By John M Quick

The R Tutorial Series provides a collection of user-friendly tutorials to people who want to learn how to use R for statistical analysis.


My Statistical Analysis with R book is available from Packt Publishing and Amazon.


R Tutorial Series: Labeling Data Points on a Plot

There are times that labeling a plot's data points can be very useful, such as when conveying information in certain visuals or looking for patterns in our data. Fortunately, labeling the individual data points on a plot is a relatively simple process in R. In this tutorial, we will use the Calibrate package's textxy function to label the points on a scatterplot.

Tutorial Files

Before we begin, you may want to download the sample data (.csv) used in this tutorial. Be sure to right-click and save the file to your R working directory. This dataset contains information used to estimate undergraduate enrollment at the University of New Mexico (Office of Institutional Research, 1990). Note that this tutorial assumes that this data has already been read into R and saved into a variable named enrollmentData.

Plot

To begin, we need to create a scatterplot using the plot(x,y) function. With our example data, we will plot the year on the x axis and the unemployment rate on the y axis.
  1. > #generate a plot using the plot(x,y) function
  2. > #plot year on the x axis and unemployment rate on the y axis
  3. > plot(enrollmentData$YEAR, enrollmentData$UNEM)

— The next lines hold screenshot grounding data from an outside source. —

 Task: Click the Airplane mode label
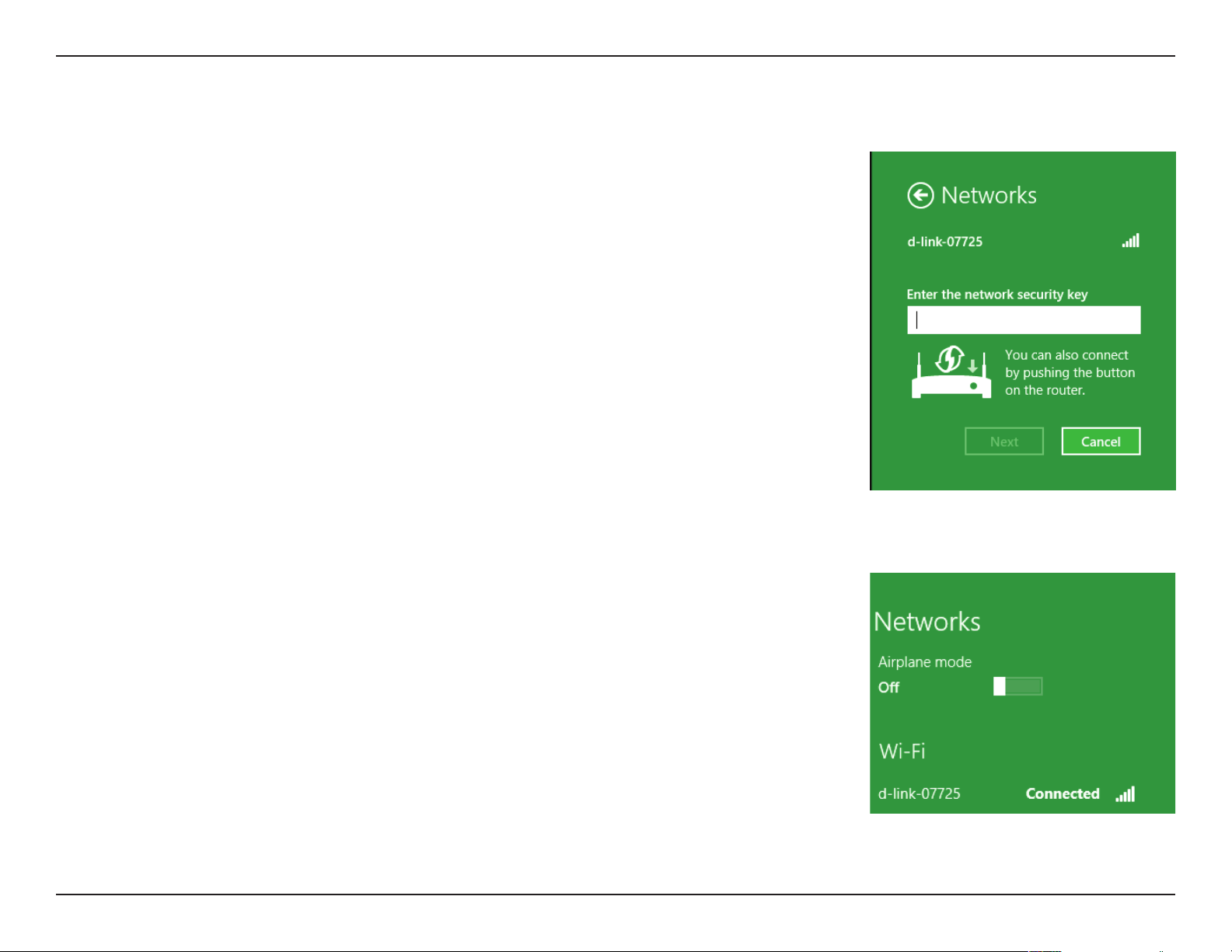click(x=925, y=662)
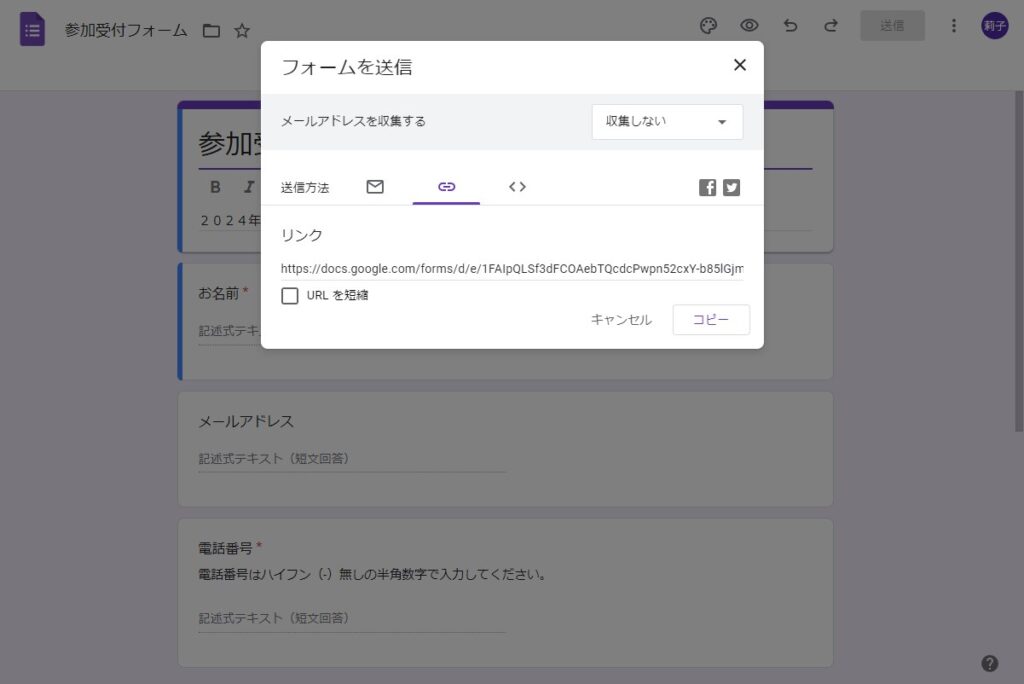Switch to the embed HTML tab
This screenshot has height=684, width=1024.
[517, 187]
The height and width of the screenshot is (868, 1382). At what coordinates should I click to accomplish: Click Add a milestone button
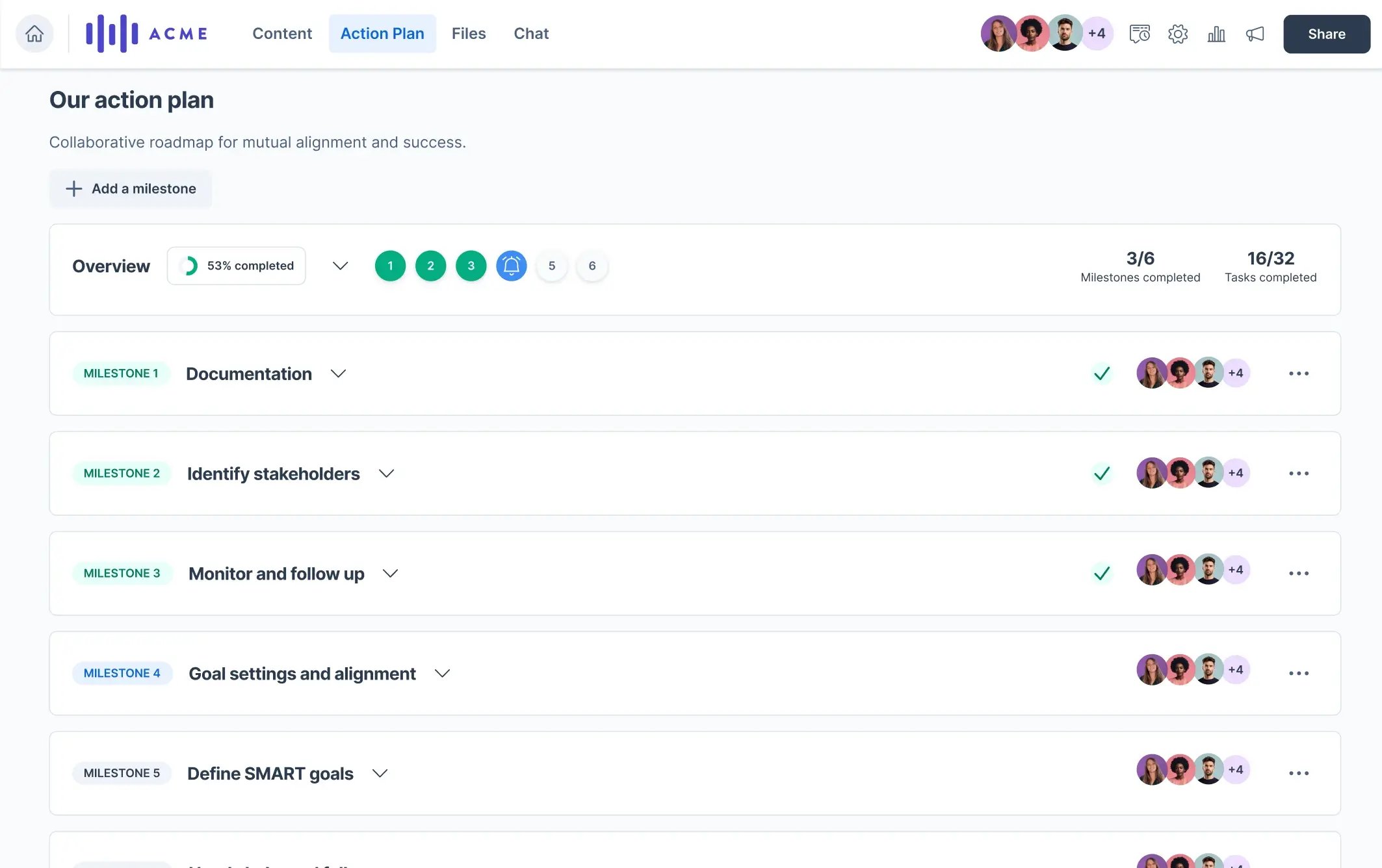(x=131, y=189)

For a more detailed description of plotting data in R, see the article on scatterplots.

Textxy

Within the calibrate package, the textxy() function can be used to label a plot's data points. The textxy() function accepts the following arugments ("Label points in a plot," n.d.).
    Required
  • x: the x values of the plot's points
  • y: the y values of the plot's points
  • labs: the labels to be associated with the plot's points
    • Optional
    • cx: used to resize the label font
    • dcol: used to set the label color; defaults to black
    • m: sets the origin of the plot; defaults to (0,0)
    Here, we will use textxy() to add labels for the enrollment at the University of New Mexico to each of our plot's data points.
    1. > #if necessary, install the calibrate package
    2. > #install.packages("calibrate")
    3. > #load the calibrate package
    4. > library(calibrate)
    5. > #use the textxy() function to add labels to the preexisting plot's points
    6. > #add labels for the total enrollment
    7. > textxy(enrollmentData$YEAR, enrollmentData$UNEM, enrollmentData$ROLL)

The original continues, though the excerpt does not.